Maurice Hughes (born June 3, 1984 in Atlanta, Georgia) is an American soccer player currently playing for Northern Virginia Royals in the USL Premier Development League.

Career

College and amateur
Maurice Hughes began his college career in 2002 at the NJCAA powerhouse Yavapai College. There Hughes helped lead Yavapai College to back-to-back NJCAA National Soccer Championships for the 2002 & 2003 seasons. Hughes scored 10 goals with 10 assists his freshman season for the Roughriders. Hughes then led the team to its 2nd National title his sophomore season with 29 goals. In 2003, Hughes was named the MVP of the National Tournament.

In 2010 Hughes was Inducted into the NJCAA Men's Soccer Coaches Association Hall of Fame. Hughes was inducted with fellow Yavapai College Alumni Michael Randolph from the 2004-2005 teams.

Professional
Hughes signed a professional contract with the Atlanta Silverbacks of the USL First Division in 2006.

- [WHAT YOU NEED TO DO]:
Answer these from the passage on Maurice Hughes:
(a) At which college did Hughes begin his college career in 2002?
(b) How many goals did Hughes score in his sophomore season?
(c) With which club did Hughes sign a professional contract in 2006?

- [GIVEN RECORDS]:
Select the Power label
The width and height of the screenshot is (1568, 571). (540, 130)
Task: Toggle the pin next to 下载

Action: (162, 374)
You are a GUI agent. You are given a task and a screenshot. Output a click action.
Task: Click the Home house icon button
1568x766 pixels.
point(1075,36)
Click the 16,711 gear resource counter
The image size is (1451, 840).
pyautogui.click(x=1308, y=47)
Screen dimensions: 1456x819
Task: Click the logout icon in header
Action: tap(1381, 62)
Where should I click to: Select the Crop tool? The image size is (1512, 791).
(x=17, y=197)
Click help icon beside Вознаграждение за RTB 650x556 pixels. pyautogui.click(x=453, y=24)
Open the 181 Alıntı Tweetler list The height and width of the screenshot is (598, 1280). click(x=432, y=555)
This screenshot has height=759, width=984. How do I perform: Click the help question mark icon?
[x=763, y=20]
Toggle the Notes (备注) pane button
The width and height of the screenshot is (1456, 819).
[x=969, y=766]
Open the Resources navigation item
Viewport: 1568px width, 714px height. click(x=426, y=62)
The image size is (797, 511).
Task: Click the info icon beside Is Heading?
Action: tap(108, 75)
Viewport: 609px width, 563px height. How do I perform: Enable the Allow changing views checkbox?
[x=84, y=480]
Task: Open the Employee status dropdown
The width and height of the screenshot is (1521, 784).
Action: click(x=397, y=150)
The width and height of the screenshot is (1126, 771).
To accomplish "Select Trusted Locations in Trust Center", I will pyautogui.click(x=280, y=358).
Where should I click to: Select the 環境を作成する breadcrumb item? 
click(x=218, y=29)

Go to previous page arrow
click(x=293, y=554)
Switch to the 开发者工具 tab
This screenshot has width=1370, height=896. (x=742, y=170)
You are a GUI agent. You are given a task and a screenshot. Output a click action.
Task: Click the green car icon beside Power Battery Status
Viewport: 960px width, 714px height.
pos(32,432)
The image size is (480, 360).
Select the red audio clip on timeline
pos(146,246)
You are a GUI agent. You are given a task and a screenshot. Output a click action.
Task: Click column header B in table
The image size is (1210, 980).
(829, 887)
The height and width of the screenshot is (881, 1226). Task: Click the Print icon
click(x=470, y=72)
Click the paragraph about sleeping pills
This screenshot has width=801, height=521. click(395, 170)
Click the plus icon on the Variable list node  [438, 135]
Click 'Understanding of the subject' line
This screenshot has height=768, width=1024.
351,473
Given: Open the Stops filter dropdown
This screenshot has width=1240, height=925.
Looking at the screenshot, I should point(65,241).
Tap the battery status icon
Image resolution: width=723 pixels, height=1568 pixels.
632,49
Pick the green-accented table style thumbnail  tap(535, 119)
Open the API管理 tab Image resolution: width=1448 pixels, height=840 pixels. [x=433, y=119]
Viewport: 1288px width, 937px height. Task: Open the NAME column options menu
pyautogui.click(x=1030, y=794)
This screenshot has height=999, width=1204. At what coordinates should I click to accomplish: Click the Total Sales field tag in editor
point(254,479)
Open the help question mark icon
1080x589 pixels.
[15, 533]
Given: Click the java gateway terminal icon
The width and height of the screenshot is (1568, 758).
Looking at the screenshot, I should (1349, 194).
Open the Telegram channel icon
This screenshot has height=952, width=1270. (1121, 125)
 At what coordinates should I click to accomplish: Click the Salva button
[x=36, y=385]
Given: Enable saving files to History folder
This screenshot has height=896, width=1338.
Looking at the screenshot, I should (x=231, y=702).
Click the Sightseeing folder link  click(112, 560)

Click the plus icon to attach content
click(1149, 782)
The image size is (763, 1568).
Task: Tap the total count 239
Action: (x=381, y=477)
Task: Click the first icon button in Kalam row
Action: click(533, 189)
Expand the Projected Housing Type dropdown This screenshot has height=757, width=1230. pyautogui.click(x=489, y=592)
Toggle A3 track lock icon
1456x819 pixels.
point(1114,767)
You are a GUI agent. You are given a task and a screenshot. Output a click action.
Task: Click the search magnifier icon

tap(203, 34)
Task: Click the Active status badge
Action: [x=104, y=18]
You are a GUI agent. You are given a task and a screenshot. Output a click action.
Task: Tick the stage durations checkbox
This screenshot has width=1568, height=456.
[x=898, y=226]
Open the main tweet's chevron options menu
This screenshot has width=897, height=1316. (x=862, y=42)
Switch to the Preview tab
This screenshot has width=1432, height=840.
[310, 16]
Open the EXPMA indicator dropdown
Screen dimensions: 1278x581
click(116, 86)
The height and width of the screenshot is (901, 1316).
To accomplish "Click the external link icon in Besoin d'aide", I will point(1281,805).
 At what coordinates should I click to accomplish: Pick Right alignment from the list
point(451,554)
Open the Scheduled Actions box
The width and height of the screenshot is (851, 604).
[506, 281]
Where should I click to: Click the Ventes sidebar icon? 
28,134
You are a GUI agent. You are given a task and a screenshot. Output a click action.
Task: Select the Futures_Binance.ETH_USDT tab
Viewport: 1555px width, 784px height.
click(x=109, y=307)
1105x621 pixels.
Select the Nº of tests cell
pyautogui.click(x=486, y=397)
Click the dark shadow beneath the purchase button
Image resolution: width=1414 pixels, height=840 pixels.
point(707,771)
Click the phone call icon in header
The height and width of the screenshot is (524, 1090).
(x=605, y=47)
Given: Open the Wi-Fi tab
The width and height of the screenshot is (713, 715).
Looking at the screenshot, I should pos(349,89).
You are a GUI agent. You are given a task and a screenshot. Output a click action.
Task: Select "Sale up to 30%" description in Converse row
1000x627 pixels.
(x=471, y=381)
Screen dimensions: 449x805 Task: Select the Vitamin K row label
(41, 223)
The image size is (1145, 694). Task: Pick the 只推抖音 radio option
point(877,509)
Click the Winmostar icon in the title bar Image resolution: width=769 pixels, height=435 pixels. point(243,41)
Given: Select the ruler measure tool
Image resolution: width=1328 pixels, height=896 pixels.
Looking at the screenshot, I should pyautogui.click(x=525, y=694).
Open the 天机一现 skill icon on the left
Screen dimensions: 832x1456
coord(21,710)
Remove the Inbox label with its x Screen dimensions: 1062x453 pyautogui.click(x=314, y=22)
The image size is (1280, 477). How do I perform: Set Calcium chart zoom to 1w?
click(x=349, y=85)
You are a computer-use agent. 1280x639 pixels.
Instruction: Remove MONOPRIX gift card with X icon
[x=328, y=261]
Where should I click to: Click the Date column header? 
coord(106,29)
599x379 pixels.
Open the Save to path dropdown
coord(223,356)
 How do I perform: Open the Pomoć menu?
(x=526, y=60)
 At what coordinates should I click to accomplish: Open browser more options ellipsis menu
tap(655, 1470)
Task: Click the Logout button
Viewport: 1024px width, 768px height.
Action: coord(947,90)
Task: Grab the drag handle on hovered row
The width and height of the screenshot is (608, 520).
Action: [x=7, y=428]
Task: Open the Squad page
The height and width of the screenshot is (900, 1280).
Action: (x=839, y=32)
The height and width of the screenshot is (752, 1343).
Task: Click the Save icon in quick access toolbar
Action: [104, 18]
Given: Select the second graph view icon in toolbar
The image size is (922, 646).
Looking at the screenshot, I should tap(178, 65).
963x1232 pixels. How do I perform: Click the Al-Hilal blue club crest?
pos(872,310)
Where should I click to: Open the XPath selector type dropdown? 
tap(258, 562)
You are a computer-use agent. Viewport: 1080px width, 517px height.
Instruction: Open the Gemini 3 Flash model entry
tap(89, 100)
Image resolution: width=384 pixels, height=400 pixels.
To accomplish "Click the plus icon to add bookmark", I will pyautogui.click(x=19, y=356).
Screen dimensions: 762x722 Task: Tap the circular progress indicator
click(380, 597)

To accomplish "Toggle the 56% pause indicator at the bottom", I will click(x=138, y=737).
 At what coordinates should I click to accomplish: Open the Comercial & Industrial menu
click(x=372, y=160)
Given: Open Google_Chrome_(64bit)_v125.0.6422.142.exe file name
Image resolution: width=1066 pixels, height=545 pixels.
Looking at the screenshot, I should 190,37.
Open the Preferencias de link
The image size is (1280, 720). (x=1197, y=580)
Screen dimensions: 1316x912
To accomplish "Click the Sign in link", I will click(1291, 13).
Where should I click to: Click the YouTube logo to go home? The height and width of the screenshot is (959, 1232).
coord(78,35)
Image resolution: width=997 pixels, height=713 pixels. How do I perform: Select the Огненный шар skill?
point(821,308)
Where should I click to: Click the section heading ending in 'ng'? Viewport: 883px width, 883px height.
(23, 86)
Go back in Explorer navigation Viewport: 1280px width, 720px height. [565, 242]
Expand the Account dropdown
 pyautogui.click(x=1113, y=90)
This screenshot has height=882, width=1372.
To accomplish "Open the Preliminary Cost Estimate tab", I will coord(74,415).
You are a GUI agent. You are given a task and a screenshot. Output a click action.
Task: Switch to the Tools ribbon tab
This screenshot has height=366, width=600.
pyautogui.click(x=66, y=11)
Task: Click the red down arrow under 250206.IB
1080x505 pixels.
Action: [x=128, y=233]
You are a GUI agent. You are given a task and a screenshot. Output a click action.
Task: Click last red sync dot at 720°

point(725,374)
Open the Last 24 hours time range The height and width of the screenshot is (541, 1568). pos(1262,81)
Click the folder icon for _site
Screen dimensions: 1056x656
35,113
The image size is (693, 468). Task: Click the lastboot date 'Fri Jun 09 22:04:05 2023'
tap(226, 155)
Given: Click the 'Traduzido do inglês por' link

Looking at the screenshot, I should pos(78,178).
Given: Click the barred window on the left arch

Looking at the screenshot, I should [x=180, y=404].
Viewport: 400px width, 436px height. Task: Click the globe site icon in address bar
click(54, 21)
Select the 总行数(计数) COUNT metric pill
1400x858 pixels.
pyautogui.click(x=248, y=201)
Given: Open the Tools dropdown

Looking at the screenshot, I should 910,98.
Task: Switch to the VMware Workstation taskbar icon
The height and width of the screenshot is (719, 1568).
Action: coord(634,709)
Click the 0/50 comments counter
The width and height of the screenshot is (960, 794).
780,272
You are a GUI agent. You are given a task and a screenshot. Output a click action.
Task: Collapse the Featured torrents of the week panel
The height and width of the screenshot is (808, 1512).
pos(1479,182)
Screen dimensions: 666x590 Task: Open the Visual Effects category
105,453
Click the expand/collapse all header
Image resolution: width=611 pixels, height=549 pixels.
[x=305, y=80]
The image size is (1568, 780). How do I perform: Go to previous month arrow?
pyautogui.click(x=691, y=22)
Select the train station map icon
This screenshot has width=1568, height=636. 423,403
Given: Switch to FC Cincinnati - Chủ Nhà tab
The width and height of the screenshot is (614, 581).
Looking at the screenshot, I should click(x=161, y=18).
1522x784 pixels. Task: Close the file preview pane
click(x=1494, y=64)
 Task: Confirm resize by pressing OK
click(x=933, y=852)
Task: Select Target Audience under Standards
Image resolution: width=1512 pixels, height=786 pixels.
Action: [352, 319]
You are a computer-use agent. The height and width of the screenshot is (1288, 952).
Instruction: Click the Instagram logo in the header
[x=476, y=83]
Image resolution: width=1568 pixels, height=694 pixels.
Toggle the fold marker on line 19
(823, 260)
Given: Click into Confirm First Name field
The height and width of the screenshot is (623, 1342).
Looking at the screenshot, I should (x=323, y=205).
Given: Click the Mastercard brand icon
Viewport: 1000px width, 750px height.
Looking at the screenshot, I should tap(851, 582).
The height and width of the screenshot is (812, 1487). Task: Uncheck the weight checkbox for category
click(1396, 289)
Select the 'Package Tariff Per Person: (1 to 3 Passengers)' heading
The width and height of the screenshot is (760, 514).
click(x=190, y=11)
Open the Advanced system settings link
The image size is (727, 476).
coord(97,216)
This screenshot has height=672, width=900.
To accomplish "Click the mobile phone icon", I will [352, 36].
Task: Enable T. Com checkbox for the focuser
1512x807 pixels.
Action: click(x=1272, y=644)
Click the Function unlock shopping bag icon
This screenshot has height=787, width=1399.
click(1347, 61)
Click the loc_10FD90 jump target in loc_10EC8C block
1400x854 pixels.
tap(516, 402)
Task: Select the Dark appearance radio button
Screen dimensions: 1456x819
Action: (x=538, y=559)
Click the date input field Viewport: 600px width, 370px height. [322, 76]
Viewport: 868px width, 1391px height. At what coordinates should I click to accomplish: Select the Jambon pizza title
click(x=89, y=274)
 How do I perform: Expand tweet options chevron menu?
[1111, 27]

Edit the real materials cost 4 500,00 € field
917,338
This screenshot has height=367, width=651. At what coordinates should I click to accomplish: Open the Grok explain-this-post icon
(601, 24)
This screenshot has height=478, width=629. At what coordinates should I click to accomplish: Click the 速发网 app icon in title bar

- [SOLUTION TO THIS EXERCISE]:
(a) Yavapai College
(b) 29
(c) The Atlanta Silverbacks of the USL First Division